SELF : 自分とつながる
私は、待ちに待っていたワークショップのスライドを眺めていた。
知覚者がテーマのワークショップだ。
私は、それを翻訳しながら、日本語の「自分(Jibun)」の表現は、英語よりもずっと豊かなことに気がついた。
そして、ワクワクしはじめた。
日本語の会話では、私は、という主語は省略することが多いけれど、「何かを感じている自分」については、言葉の数が、英語よりも多い。
私、自分、我、自分のこと、自分自身。
助詞を加えたら、数はさらに増える。
自分が(-Ga)
自分を(-Wo)
自分に(-Ni)
私は、も、自分で、と主語にしないで表現していることがある。
自分で自分に〜する。
自分で自分を〜する。
自分で、自分に、ご褒美を贈る。
Jibun de jibun ni…
自分で、自分を、褒める。
Jibun de jibun wo…
そして、そうか。
日本語ユーザーは、感じてはいる。
ただ、それが行動に結びつきにくいのかもしれないと思った。
それは、「私は(Watashi wa)」(私が(Watashi ga)」、または、「自分は(Jibun wa)」「自分が(Jibun de)」が抜けるからかもしれない。
これらは、動作と自分の意思を繋ぐ言葉だ。
自分の意思と、自分の体の間にある自分だ。
動作の主体でもあり、意思と動作の間で、意思を動作へと媒介するものでもある。
「自分の意思と、自分の動作を繋ぐ自分」だ。(この「繋ぐ自分」は、「感じる自分」と同じこともある)
自分と自分を繋げるには、種類がある。
自分が感じていることや、自分の内側と、自分を繋ぐこともまた、自分と自分を繋ぐことだ。

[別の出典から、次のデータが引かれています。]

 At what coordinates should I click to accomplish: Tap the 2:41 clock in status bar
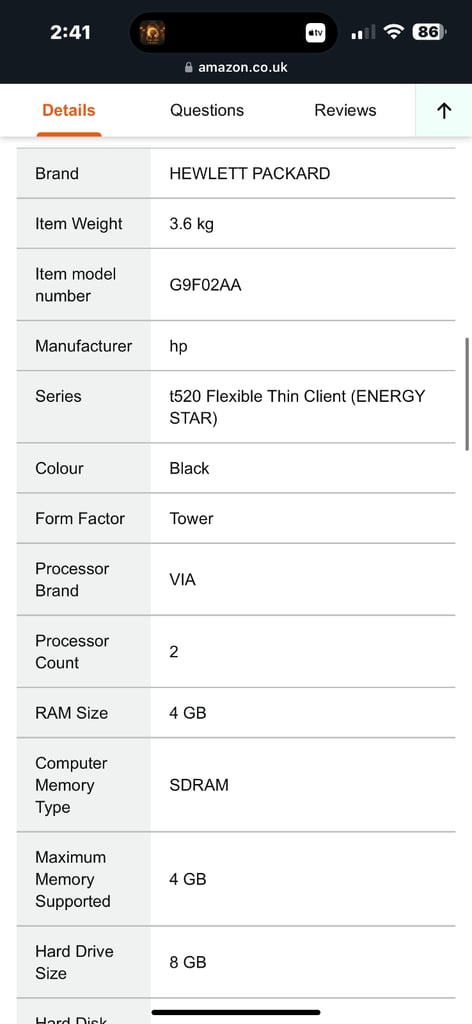[71, 32]

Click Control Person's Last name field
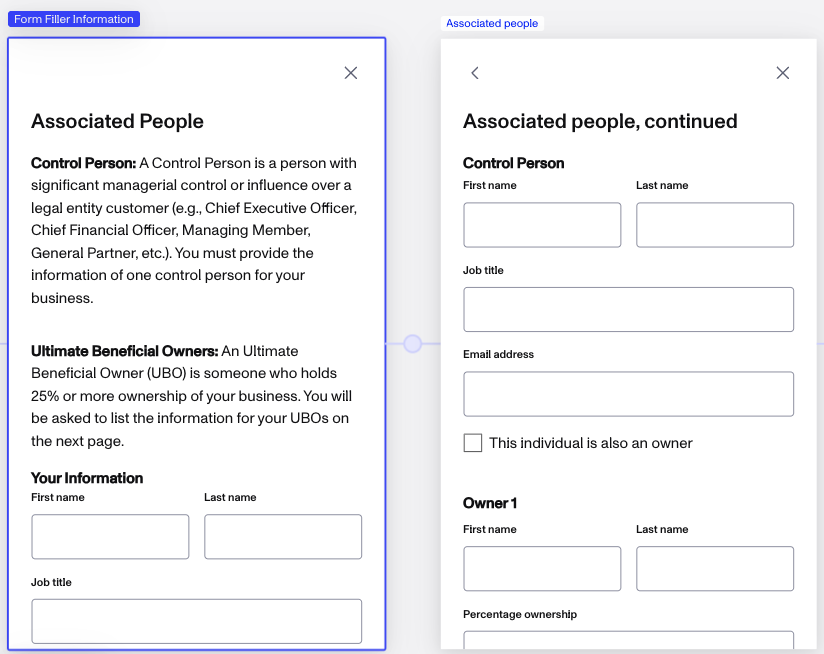714,225
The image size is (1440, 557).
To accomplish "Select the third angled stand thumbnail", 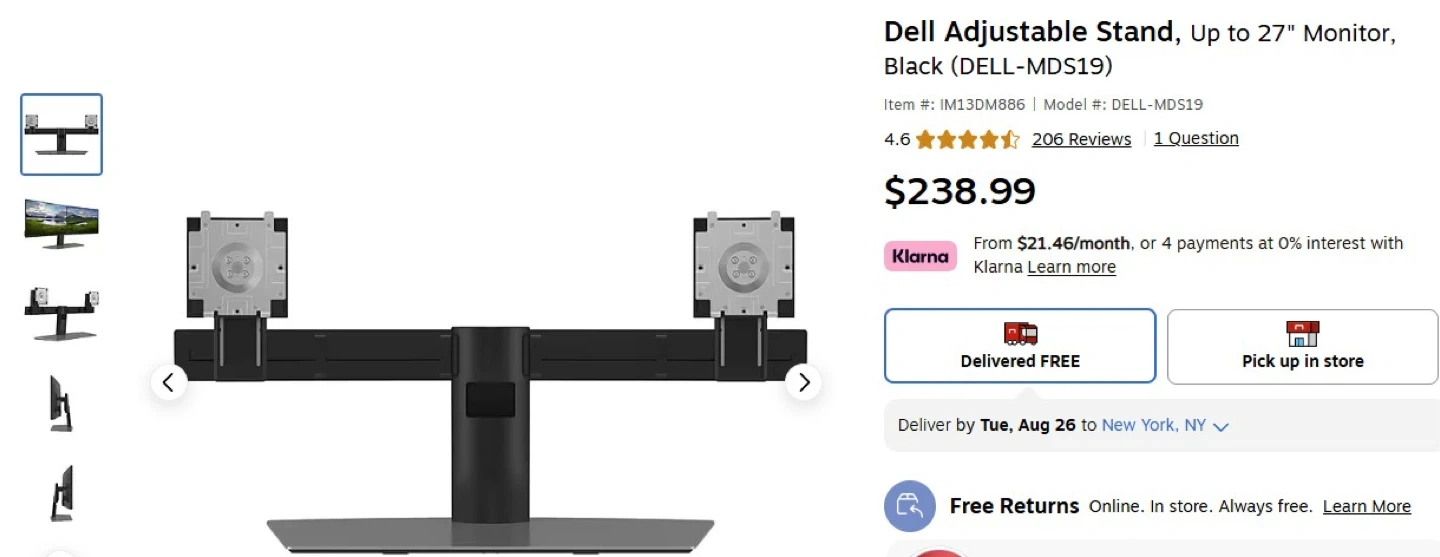I will coord(61,312).
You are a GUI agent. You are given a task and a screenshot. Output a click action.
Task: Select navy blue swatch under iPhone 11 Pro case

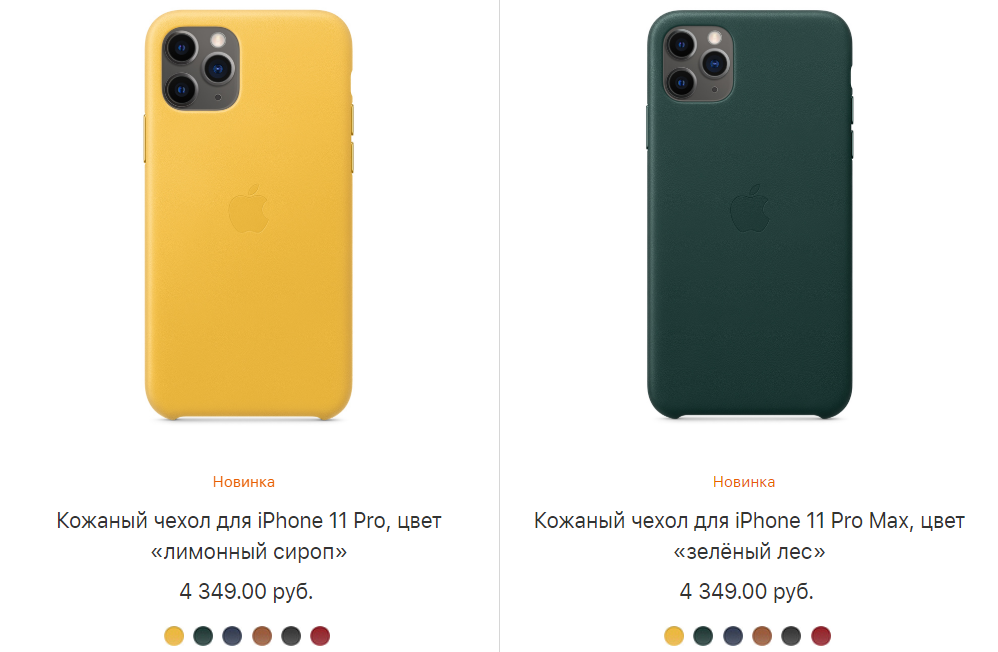pos(232,635)
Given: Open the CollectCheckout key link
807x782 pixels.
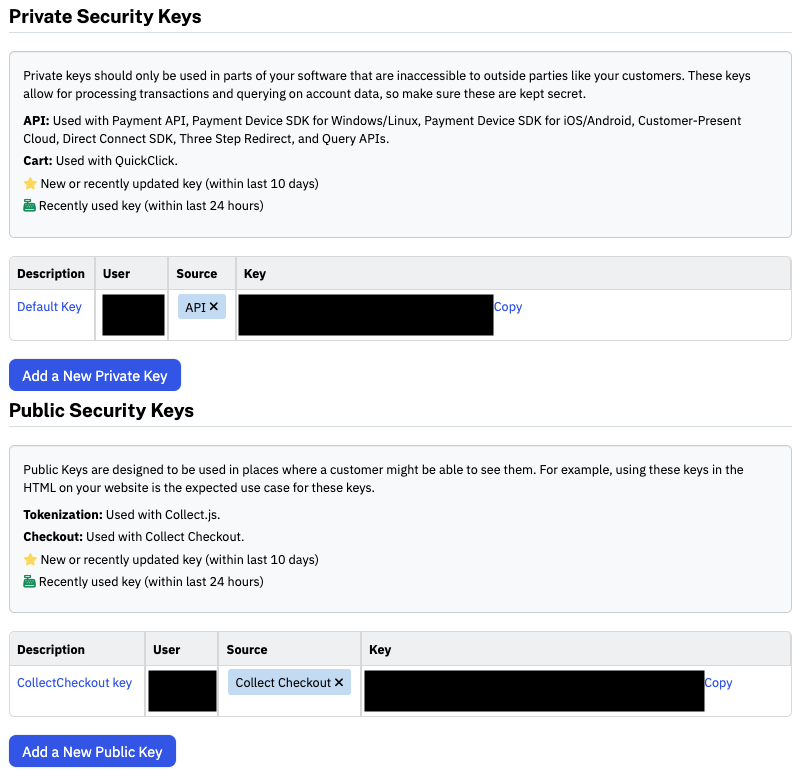Looking at the screenshot, I should tap(75, 683).
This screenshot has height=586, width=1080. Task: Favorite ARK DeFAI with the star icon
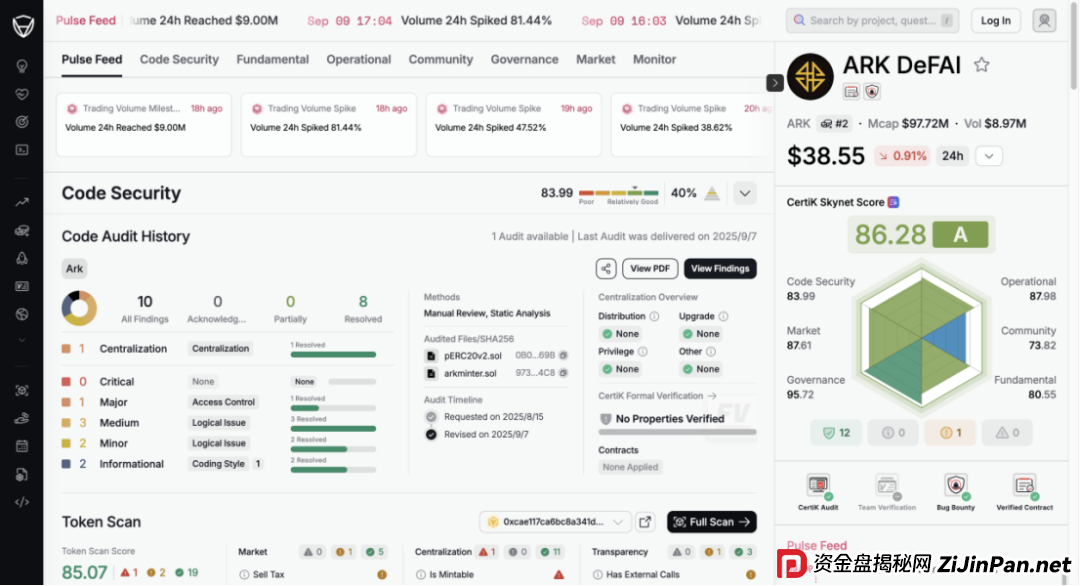[x=981, y=65]
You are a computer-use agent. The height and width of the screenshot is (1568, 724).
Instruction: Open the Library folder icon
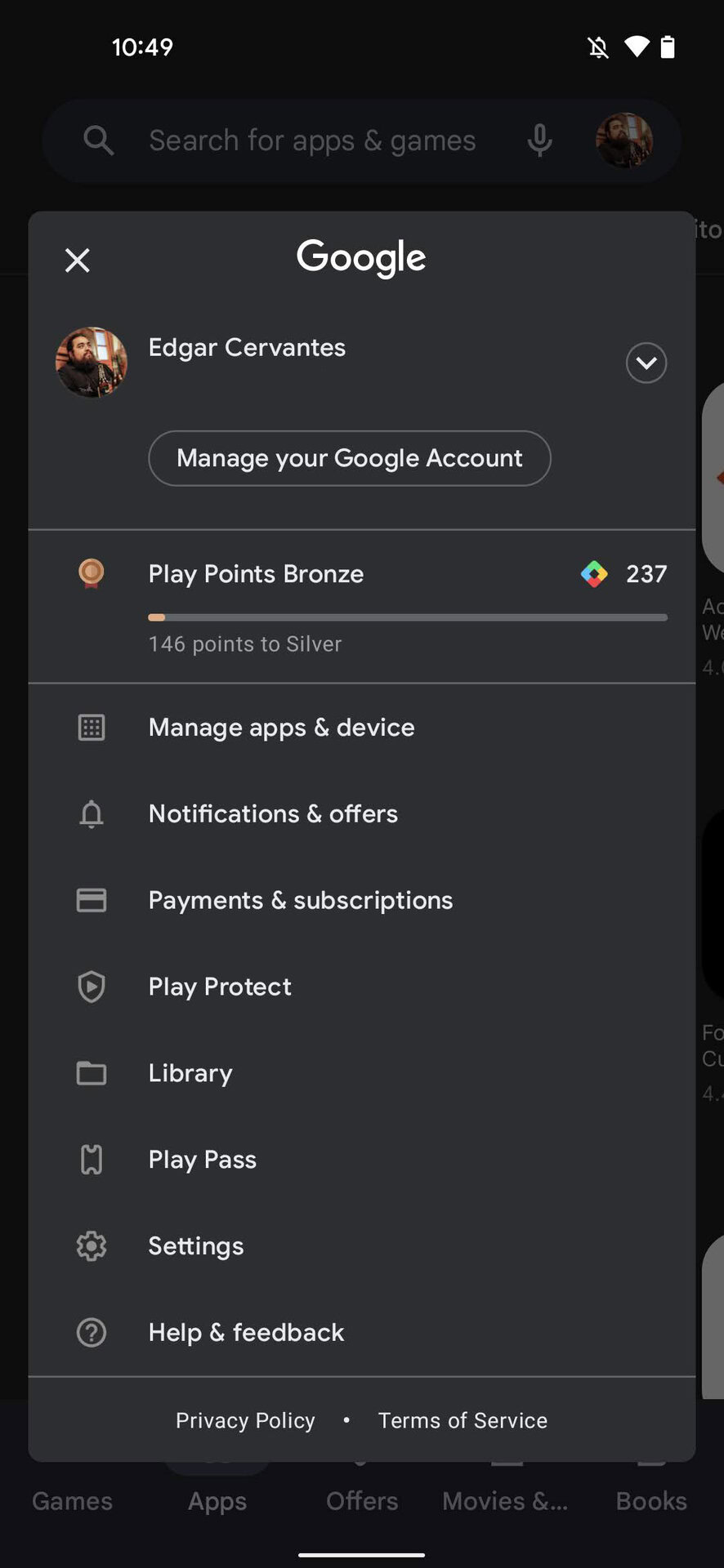(x=92, y=1073)
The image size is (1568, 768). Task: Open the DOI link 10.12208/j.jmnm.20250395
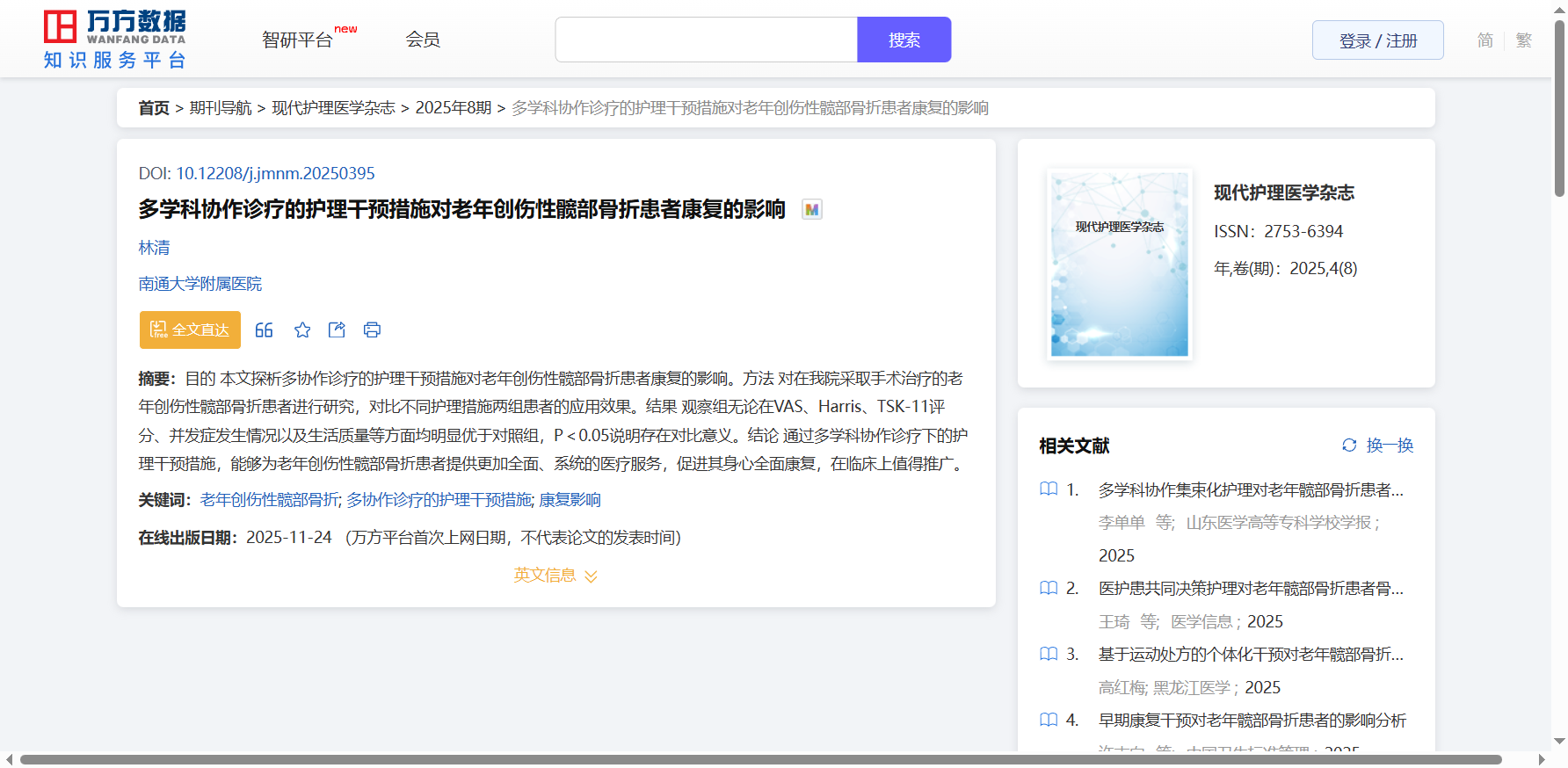275,173
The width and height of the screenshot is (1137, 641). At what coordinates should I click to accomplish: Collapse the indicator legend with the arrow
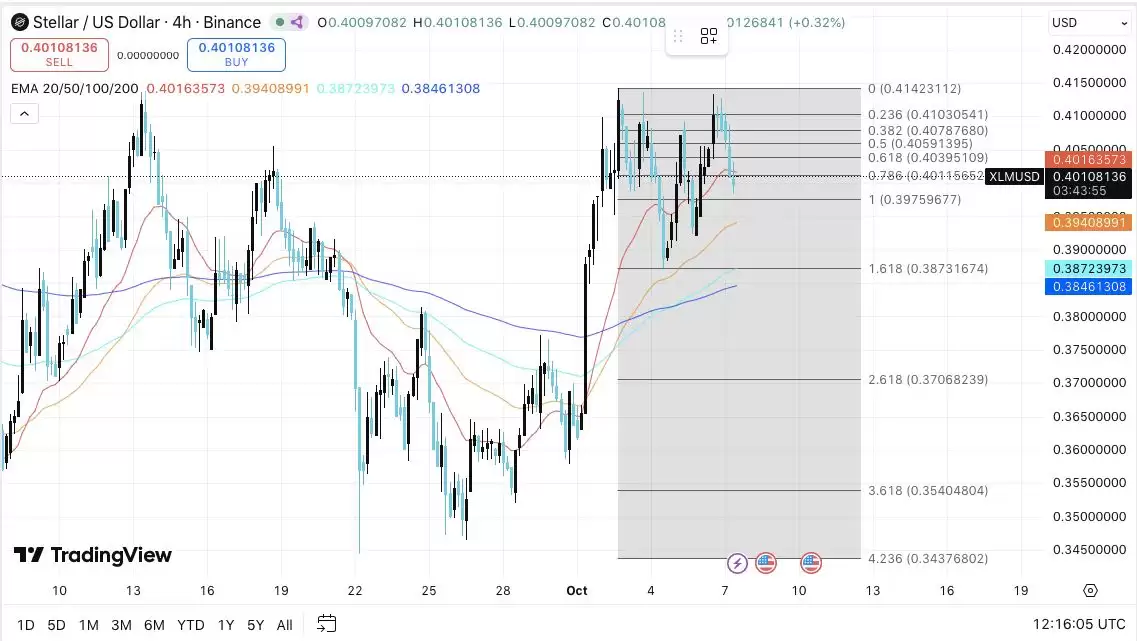coord(24,114)
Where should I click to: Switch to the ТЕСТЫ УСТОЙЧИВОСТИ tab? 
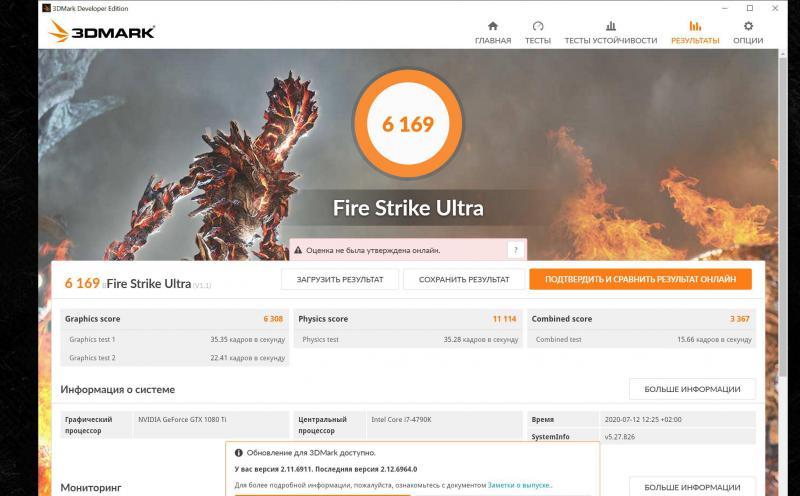click(x=610, y=32)
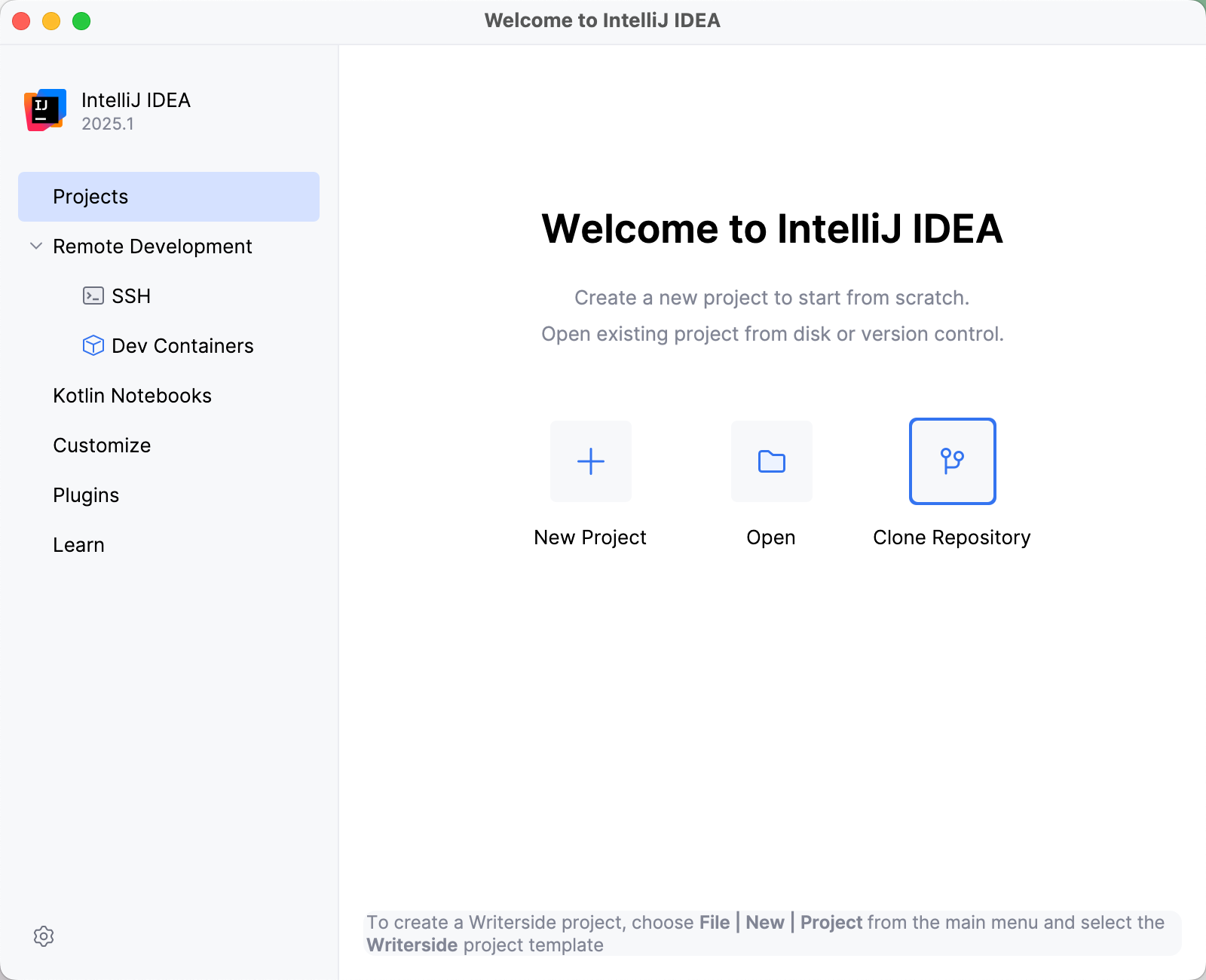Image resolution: width=1206 pixels, height=980 pixels.
Task: Click the SSH entry under Remote Development
Action: tap(131, 296)
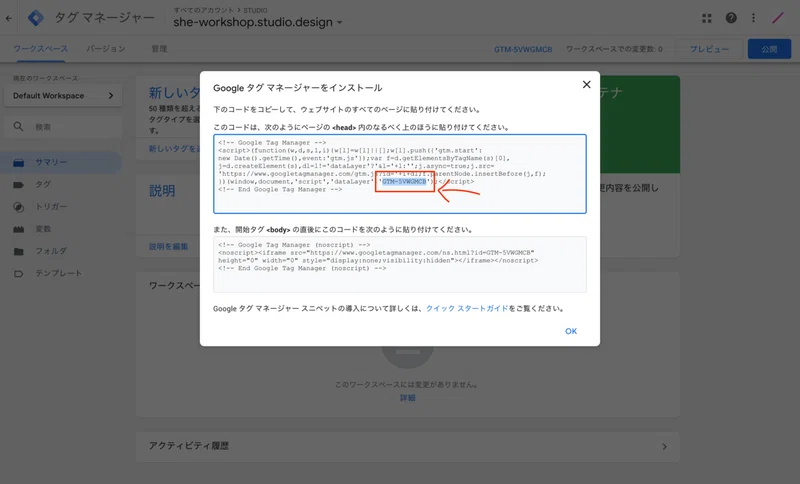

同時に、自分の行動や外側への表現と、自分を繋ぐこともまた、自分と自分を繋ぐことだ。
私が見てきた限りでは、人生が変わらないと悩む人たちの多くは、自分が感じることとはつながれていた。
悩みを感じているのだから。
古傷、恐れ、または、ワクワク、夢、望み。計画。なんでも。
けれど、悩みから解放されていくため、または、望みを叶えていくための行動とは、うまく繋がれていないことが多かった。
(だから、私は、自分のセッションでは、ほとんどの場合、行動の宿題を出す。やらないから変わらない人が多かったからだ)
何か、少し、見えてきたかもしれない。